О ТОМ, КАК БЮССИ ОТПРАВИЛСЯ НА ПОИСКИ СВОЕГО СНА, ВСЕ БОЛЕЕ И БОЛЕЕ УБЕЖДАЯСЬ, ЧТО ЭТОТ СОН БЫЛ ЯВЬЮ
Бюсси и герцог Анжуйский возвратились из Лувра в глубокой задумчивости: герцог опасался последствий дерзкого разговора с королем, на который его подбил Бюсси, а мысли Бюсси по-прежнему витали вокруг событий прошлой ночи.
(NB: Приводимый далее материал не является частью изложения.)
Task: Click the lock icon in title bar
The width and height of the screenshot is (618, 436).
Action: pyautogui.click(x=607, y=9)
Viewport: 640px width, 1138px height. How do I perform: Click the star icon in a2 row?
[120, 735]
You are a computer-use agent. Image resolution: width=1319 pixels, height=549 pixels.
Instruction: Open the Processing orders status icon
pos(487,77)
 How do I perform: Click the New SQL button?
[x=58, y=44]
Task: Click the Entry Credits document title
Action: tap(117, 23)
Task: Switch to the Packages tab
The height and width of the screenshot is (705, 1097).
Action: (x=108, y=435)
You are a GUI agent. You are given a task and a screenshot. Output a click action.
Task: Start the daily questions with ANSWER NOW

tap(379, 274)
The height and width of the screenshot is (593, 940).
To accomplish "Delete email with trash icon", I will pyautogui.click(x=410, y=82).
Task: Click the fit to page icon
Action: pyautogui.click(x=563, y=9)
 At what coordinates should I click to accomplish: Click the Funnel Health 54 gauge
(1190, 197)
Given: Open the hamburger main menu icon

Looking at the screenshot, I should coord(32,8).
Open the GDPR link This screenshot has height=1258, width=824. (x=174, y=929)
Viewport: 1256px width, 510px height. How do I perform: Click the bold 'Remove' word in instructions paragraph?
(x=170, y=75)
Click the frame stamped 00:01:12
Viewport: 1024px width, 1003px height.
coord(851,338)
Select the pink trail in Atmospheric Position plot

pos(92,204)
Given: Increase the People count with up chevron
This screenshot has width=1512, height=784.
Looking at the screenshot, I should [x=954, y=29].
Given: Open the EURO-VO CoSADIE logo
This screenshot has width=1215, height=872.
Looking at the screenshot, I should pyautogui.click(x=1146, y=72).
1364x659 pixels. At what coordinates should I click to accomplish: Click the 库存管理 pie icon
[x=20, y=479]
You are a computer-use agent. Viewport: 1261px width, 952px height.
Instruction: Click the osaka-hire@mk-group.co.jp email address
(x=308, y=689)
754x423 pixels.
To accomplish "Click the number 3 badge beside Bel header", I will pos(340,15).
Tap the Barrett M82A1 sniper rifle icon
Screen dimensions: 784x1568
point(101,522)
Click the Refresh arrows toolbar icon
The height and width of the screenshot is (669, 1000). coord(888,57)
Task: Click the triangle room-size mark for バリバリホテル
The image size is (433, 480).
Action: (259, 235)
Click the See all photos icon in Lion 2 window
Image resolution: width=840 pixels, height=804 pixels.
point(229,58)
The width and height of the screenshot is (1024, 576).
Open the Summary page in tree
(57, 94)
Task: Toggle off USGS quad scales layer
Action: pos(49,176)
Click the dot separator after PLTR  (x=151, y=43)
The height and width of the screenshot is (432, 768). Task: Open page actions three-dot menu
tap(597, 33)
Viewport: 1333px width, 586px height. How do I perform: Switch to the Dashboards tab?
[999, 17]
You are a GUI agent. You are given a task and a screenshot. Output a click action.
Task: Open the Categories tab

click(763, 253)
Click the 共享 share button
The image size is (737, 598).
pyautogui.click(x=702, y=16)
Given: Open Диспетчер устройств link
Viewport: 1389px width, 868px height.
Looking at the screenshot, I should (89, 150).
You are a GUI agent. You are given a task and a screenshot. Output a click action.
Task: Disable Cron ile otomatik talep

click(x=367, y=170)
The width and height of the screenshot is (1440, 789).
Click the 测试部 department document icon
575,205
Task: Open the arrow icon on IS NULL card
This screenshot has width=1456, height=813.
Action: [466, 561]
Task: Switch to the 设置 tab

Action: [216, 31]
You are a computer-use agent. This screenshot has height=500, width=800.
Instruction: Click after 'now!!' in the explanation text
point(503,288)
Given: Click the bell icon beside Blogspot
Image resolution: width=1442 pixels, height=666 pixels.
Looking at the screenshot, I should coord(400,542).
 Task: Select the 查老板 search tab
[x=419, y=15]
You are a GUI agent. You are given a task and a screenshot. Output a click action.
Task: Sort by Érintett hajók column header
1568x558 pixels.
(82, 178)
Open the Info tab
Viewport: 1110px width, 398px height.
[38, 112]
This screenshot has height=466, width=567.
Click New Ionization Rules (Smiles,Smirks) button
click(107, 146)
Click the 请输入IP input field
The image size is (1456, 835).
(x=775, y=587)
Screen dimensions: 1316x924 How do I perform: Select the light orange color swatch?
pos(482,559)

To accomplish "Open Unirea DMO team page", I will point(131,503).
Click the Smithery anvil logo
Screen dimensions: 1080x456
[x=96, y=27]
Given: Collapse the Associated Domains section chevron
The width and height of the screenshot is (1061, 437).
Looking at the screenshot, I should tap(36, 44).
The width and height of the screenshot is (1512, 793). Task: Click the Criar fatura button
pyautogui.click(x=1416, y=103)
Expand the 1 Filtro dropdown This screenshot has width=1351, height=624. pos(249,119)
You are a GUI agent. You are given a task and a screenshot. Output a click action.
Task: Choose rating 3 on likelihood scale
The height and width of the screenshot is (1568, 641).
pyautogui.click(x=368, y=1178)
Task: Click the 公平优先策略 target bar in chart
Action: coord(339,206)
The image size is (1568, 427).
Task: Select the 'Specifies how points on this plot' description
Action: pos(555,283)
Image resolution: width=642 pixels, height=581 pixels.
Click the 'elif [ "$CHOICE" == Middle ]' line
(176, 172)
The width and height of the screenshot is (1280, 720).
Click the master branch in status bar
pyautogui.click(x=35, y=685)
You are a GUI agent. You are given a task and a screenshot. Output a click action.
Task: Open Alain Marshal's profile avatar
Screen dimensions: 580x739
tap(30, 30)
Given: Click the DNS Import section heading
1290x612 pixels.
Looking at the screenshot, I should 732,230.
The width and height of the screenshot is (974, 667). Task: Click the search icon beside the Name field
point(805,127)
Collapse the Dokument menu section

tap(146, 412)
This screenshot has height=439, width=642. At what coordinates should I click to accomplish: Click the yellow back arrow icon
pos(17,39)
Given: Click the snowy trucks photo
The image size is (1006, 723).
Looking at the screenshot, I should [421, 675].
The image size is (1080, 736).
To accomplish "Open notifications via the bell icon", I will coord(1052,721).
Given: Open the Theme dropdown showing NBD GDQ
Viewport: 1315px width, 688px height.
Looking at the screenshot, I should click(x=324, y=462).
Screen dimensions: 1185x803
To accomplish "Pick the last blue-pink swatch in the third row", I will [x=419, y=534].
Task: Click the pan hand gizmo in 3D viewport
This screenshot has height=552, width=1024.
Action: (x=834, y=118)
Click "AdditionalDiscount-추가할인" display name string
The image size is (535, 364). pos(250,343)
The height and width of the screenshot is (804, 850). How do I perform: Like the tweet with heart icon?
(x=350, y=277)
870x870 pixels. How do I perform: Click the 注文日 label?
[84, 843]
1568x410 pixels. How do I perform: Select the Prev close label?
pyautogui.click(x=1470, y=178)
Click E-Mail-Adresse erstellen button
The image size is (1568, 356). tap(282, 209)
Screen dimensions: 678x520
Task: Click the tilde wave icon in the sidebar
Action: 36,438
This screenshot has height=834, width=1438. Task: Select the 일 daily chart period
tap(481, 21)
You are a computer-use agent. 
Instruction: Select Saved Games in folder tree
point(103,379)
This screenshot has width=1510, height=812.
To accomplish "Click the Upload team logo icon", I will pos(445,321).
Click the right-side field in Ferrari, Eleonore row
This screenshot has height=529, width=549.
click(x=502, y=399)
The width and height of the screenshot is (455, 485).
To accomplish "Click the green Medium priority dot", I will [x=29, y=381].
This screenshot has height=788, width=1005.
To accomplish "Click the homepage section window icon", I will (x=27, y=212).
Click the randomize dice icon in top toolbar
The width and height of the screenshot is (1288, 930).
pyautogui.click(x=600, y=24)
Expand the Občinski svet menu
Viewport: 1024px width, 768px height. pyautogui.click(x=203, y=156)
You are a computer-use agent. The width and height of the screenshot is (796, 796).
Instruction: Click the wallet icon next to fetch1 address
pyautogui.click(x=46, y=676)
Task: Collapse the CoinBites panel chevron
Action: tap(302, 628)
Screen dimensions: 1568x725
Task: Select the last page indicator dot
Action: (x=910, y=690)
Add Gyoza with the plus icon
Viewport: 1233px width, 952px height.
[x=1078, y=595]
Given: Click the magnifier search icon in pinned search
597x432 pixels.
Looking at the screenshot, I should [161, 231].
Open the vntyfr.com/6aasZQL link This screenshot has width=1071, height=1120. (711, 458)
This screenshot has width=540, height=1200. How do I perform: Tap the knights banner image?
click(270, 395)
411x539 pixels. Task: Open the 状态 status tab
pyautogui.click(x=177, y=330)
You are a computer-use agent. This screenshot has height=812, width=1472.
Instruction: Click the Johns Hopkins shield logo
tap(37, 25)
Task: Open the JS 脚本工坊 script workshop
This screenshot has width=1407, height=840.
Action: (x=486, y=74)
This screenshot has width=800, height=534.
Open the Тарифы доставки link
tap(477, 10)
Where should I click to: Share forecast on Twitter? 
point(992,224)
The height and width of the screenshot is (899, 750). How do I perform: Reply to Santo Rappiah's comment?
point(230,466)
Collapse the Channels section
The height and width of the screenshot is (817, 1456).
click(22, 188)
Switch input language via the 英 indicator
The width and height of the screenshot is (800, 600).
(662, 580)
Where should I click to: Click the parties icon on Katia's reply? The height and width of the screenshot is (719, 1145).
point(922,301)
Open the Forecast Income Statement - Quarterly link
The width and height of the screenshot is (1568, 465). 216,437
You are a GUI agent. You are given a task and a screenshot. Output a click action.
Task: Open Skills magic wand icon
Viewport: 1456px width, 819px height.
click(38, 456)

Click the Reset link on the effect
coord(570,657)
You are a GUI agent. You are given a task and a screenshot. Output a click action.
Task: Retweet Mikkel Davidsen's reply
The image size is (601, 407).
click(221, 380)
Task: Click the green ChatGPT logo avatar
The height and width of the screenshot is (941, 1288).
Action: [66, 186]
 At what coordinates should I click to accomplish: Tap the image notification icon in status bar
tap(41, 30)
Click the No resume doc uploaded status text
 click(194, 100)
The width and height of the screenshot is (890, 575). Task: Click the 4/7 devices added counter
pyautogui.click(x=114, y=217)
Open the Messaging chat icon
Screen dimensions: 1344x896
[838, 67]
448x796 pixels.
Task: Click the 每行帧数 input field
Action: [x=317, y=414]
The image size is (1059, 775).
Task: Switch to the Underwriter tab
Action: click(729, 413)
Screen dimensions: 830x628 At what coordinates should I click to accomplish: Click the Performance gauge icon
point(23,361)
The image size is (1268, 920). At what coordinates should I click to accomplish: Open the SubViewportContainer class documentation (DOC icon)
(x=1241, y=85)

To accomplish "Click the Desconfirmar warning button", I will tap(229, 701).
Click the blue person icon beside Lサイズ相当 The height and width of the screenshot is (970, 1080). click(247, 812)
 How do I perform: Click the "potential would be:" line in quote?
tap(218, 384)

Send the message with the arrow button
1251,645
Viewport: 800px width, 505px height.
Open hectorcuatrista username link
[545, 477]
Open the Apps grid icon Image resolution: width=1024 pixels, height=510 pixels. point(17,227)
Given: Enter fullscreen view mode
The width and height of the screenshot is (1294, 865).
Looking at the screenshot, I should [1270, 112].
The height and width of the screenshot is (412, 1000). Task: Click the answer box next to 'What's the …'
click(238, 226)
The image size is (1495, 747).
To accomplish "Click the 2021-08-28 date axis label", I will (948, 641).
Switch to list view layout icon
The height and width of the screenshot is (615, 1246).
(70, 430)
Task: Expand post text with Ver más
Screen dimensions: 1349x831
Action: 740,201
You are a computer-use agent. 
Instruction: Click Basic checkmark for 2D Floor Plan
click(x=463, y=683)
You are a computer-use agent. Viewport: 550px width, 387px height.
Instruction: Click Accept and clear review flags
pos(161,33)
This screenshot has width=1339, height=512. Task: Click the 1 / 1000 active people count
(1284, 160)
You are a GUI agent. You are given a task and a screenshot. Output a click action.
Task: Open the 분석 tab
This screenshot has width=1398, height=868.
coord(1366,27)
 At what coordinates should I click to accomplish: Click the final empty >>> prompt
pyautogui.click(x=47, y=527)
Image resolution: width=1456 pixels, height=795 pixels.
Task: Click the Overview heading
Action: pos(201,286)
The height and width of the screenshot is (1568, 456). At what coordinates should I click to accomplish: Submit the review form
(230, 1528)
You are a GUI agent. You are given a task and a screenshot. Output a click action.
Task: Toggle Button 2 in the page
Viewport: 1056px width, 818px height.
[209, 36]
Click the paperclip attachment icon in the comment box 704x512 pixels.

– В конце концов, – рассуждал он, направляясь к своему дворцу после того, как распрощался с герцогом, превознеся до небес его мужественное и решительное поведение, – в конце концов, вот что не подлежит сомнению: на меня напали, я защищался, меня ранили; ведь рана в правом боку все еще дает себя знать и побаливает довольно сильно. Итак, схватившись с миньонами, я видел стену Турнельского дворца и зубчатые башни Бастилии так же хорошо, как сейчас вижу там вдали крест на церкви Пти-Шан; это на площади Бастилии на меня напали, немного не доходя до Турнельского дворца, между улицей Сент-Катрин и улицей Сен-Поль, а я ехал в Сент-Антуанское предместье за письмом королевы Наваррской. На меня напали там, возле двери с окошечком, через которое, после того как дверь за мной закрылась, я смотрел на Келюса, а у того щеки были белые-белые, а глаза горели. Я оказался в прихожей; в конце прихожей была лестница. Я почувствовал первую ступеньку этой лестницы, потому что споткнулся о нее. Тогда я упал без чувств. Потом начался мой сон. Потом меня привел в сознание холодный ветер: я лежал на откосе рва у Тампля, возле меня стояли монах, мясник и еще – старуха.
Теперь, почему же обычно я начисто и очень быстро забываю сны, а этот все ярче вспыхивает в памяти, хотя время идет и та ночь все дальше и дальше от меня? Ах, – сказал Бюсси, – вот в этом загадка…
Тут он подошел к дверям своего дворца, остановился, прислонился к стене и закрыл глаза.
– Смерть Христова! – сказал он. – Невозможно, чтобы сон оставил в душе такой отчетливый след. Я вижу комнату, фигуры на гобеленах, я вижу расписной потолок, вижу кровать из резного дуба с занавесками из белого с золотом шелка, вижу портрет, вижу белокурую даму, хотя, может быть, она и не сошла с портрета, тут у меня полной ясности нет. Наконец, я вижу доброе и веселое лицо молодого лекаря, которого привели ко мне с завязанными глазами; в общем, в моей голове полным-полно всяких образов и подробностей. Перечислим еще раз: гобелены, потолок, резная кровать, занавески из белого с золотом шелка, портрет, женщина, лекарь. Ну-ка. Ну-ка! Я обязательно отправлюсь на поиски всего этого и буду последней скотиной, если не разыщу.